Searching with Signatures

Most signatures can be represented as regular expressions that can be used for searching through mail files or directories of web pages. The Unix grep command can be used to scan both of these, as long as care is taken to escape any characters that have special meaning to this command. It is a very efficient way to identify files that contain a match and can report the lines and line numbers where the matches are found. But in the case of email files, what you really need is a way to extract the individual messages that match, and grep cannot do this for you.

Most email client programs allow you to search the content of messages, but these can be laborious to use and may not offer the flexibility that you need. The Perl script shown in Example 10-1 will step through each message in a mail file, in standard MBOX format , and output those that contain one or more matches to a user-specified pattern.

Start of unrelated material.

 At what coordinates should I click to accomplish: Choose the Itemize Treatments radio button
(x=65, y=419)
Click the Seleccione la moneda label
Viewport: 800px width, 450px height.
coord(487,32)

Example 10-1. extract_match_string.pl

#!/usr/bin/perl -w
if(@ARGV == 0 or @ARGV > 2) {
   die "Usage: $0 <pattern> [<mail file>]\n";
} elsif(@ARGV == 1) {
   $ARGV[1] = '-';
}
my $pattern = $ARGV[0];
my $flag = 0;
my $separator = 0;
my $text = '';

open INPUT, "< $ARGV[1]" or die "$0: Unable to open file $ARGV[1]\n";
while(<INPUT>) {
    if(/^From\s.*200\d$/ and $separator == 1) {
        $separator = 0;
        if($flag) { # print previous message if it matched
           print $text;
           $flag = 0;
        }
        $text = '';
    } elsif(/^\s*$/) {
        $separator = 1;
    } else {
        $separator = 0;
        if(/$pattern/) {
           $flag++;
        }
    }
    $text .= $_;
}
if($flag) {
   print $text;
}
close INPUT;

The output is itself a mail file that can be processed further. By examining the output messages, you can confirm that the signature pattern really is specific for this type of message. Depending on the results, you might want to refine the signature and repeat the process.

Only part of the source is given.